Clinical Documentation Improvement
successful clinical documentation practices ensure best quality patient care and timely reimbursement.
Today's health organizations recognize that proper clinical documentation is critical to their operations. Successful practices accurately reflect the care that was provided and the status of each patient, which in turn streamline and maximize reimbursement. A great Clinical Documentation Improvement (CDI) Consultant can help you navigate and elevate your documentation practices to the next level.

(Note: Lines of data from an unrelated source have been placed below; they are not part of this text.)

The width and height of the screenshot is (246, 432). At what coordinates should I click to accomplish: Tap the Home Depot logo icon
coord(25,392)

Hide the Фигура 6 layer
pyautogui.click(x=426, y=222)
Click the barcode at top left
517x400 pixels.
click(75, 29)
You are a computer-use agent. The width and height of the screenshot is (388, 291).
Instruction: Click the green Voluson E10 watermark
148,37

STAR's CDI Experts are fully-credentialed Nurses that are also Certified Professional Coders. They can guide and educate providers to improve their documentation efforts, and act as the liaison between the providers and the coding team. They understand the intricate balance between clear and concise documentation and clinical evidence. Furthermore, they have deep knowledge of ICD-10 and CPT code assignments that not only meet medical necessity, but also are the highest specificity and correct sequence.

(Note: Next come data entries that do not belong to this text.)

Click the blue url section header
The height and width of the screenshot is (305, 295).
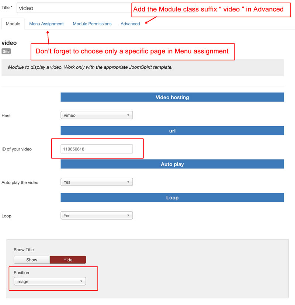click(172, 131)
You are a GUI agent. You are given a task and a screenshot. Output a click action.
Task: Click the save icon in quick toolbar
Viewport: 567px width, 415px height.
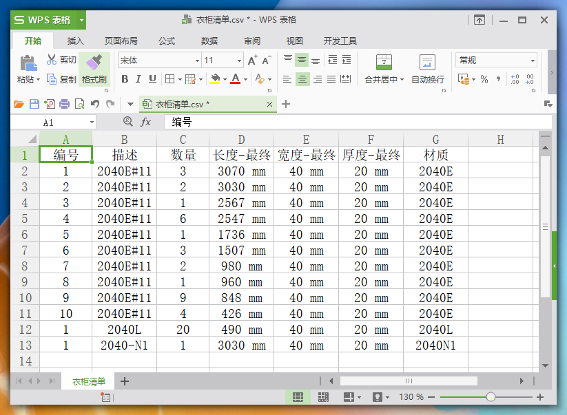click(34, 105)
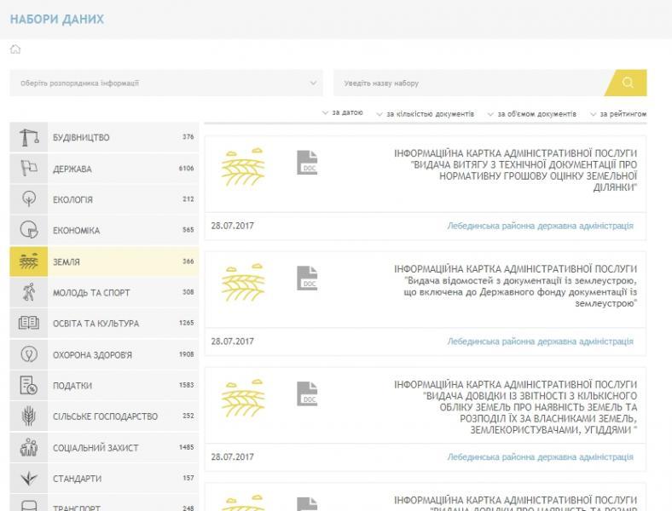The width and height of the screenshot is (672, 511).
Task: Open first Лебединська районна державна адміністрація link
Action: [x=540, y=227]
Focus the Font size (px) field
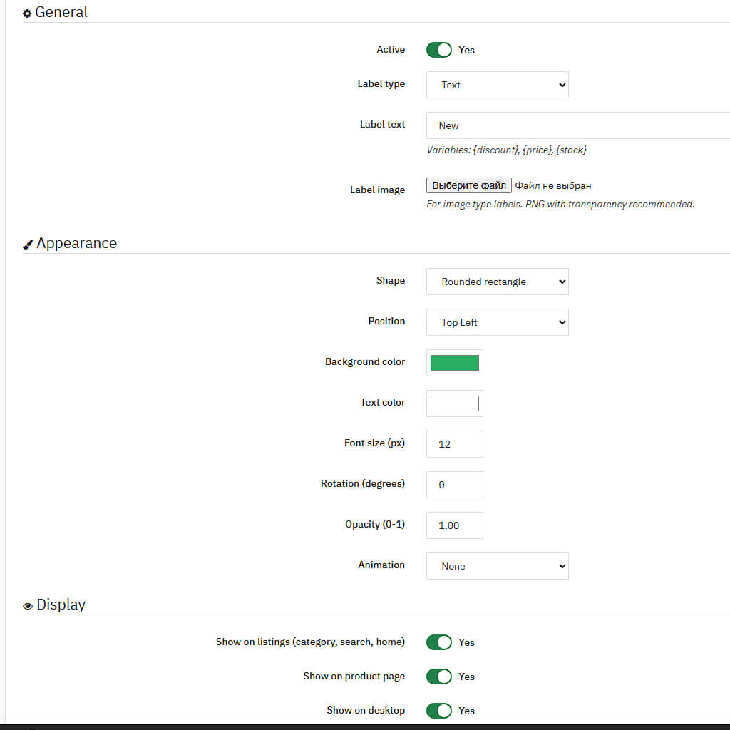 pos(454,444)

Star's 5-step to clinical documentation success
1. Assess documentation for coding readiness. Focused documentation audits by specialty are critical to determining patterns of missing information that may impact coding and reimbursement under ICD-10 and CPT. By understanding the clinical areas impacted most by vague or unclear documentation, your organization can tailor clinician education and improve documentation processes where needed.
2. Analyze the impact on claims. Do you know how missed coding opportunities in ICD-10 and CPT will impact reimbursement? If clinical documentation is incomplete, coding will be inaccurate and claims will be impacted. Concentrate initial improvement efforts on those providers and/or service lines that offer the greatest opportunity or risk in terms of revenue impact.

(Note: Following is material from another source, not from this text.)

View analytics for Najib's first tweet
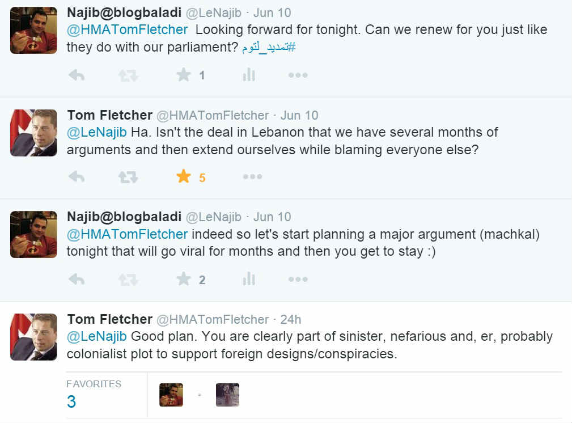The width and height of the screenshot is (572, 423). (249, 75)
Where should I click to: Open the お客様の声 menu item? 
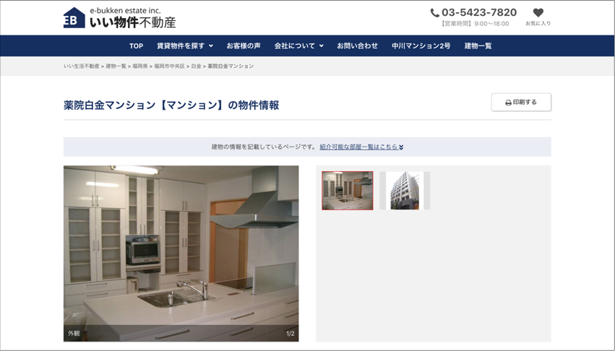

3. Implement progressive clinician education. There has always been a disconnect between the language clinicians use to document care and the language coders need in order to code from the documentation. Recent CMS guidelines prevent coders from questioning diagnoses or suggesting intended diagnoses to providers. If it isn’t documented, it can’t be coded. Progressive education allows medical staff to adjust documentation practices which in turn allows the coders to accurately report the diagnoses and procedures performed.
4. Establish a concurrent documentation review program. When a CDI Expert can review documentation and query clinicians about inconsistencies before the patient is discharged, the complete clinical status, including secondary diagnoses and complications, can be captured. Many organizations are finding it essential to implement concurrent review programs.
5. Streamline clinical documentation workflow. By having a monthly random sampling of accounts selected for CDI audit that focuses on integration of documentation within clinical workflow, STAR CDI Experts can uncover trends in missing or vague documentation which leads to inaccurate coding. These CDI audits provide clinically driven concepts and alert the STAR CDI Experts to query clinicians for additional information, saving time and improving efficiency when the accounts are received by the coders.